Greater celandine is one of the first weeds I identified when we bought our home in 2005 and I started the current gardens. Here’s my collection of photos from the garden’s second year, in 2006, highlighting the characteristics that help to identify this plant. The photos (click for embiggerization) show:

  1. Full view of plants, showing growth habit, bloom, and ripening seedpods on the same plants. The plants in this picture are about two feet tall. In the middle and lower left of the picture, you can see the leaves of Hemerocallis (Daylilies) just peeking out from under the Chelidonium.
  2. Broken stem with orange sap. You can also see a small flower bud in the leaf axil to the left.
  3. Detail of flower. Notice the 4 petals, clustered stamens, and central pistil with white stigma.
  4. Detail of ripening seedpod. These seedpods are what made me think at first that this plant was in the Brassicaceae (or, if you’re old-school like me, the Cruciferae), the Mustard family. It’s actually in the Papaveraceae (Poppy family).

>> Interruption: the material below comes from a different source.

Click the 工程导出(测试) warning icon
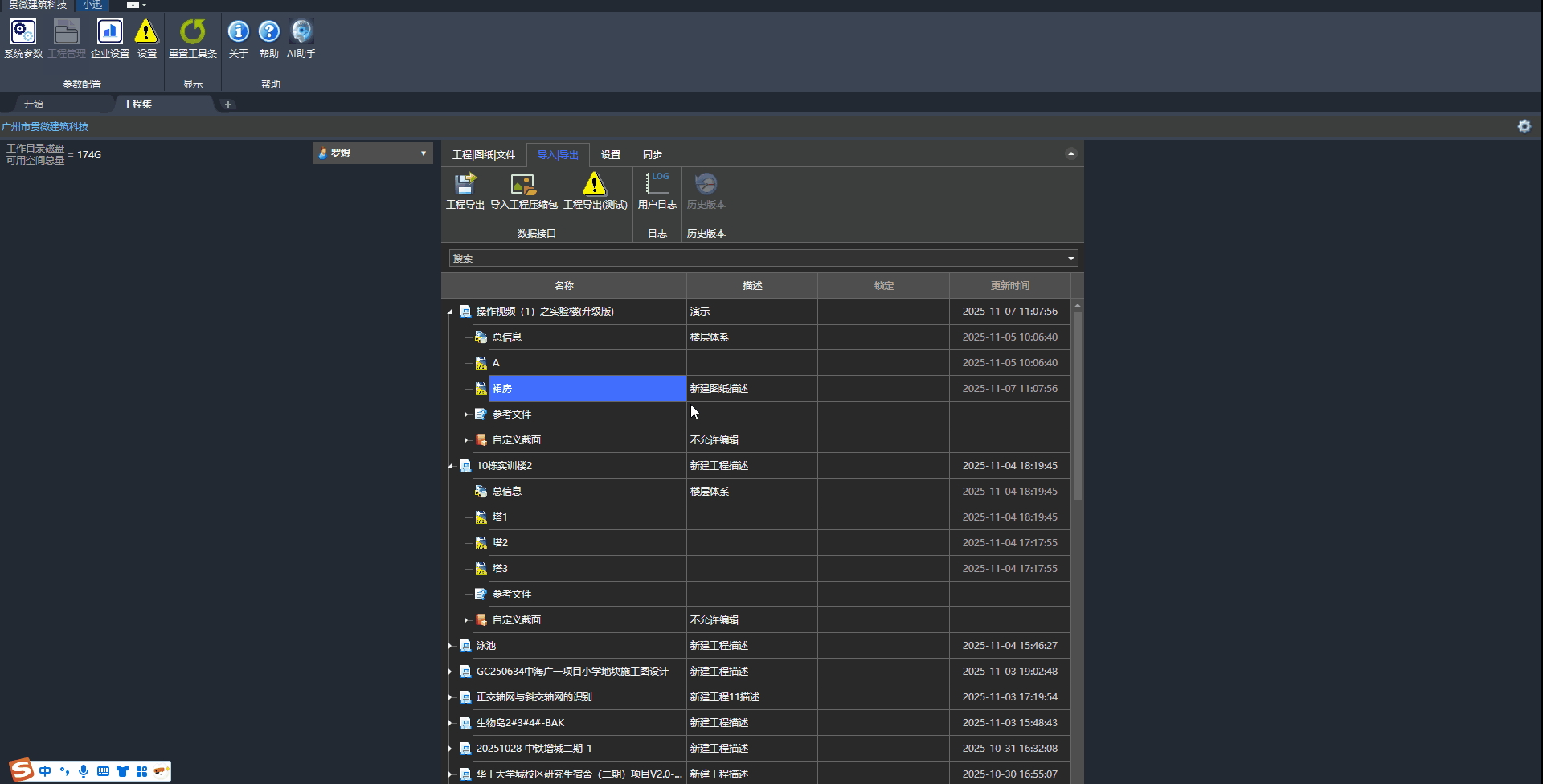Viewport: 1543px width, 784px height. [595, 185]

At the time these pictures were taken in early June, these plants had already been blooming for two months. After I took these pictures, I removed all the plants (and there were many more than are visible in these photos!).

Part of coming to any new garden is learning the weeds. There are always new ones I’ve never encountered before, or that I recognize but am not familiar with. Learning what they are, how invasive or weedy they are, their lifecycle, how they propagate, and so on helps me prioritize their removal and monitor for their return.

For example, Chelidonium is a biennial. So pulling up visible plants before their seeds ripen and disperse kills this year’s generation and the generation two years from now. I might overlook next year’s generation this spring, but I’ll get them next year. The plants are shallowly rooted. By grabbing the plant at the base of the leaves, I can remove the whole thing easily, roots and all.

Chelidonium‘s seeds are dispersed by ants. They’re likely to show up next year close to where they were this year, but not necessarily in the same place. In addition, the soil probably has a reservoir of seeds from the years the garden was neglected. If I disturb the soil, or transplant plants from one part of the yard to another, they could show up in new places. By pulling the plants when they emerge in the spring, and keeping an eye out for their emergence in new places in the garden, I can easily control them. It will take a few years of vigilant weeding to eliminate them completely.

Note that, at a quick glance, this plant can be confused with the native* wildflower Stylophorum diphyllum, celandine-poppy. They’re very similar. Both are in the Papaveraceae, bloom in the spring with four-petaled yellow flowers, have lobed foliage and bright orange/yellow sap, and are about the same height. I find the seedpods the easiest way to distinguish them. The flowers of Stylophorum lack the prominent tall central pistil of Chelidonium, and the stamens form more of a “boss” around the center of the flower, not so obviously grouped in four clusters.

Stylophorum diphyllum, celandine-poppy, blooming and showing the distinctive, more poppy-like, ripening seedpods, in my urban backyard native plant garden, May 2013.

* Stylophorum isn’t native, or present, in New York. But it is native to eastern North America.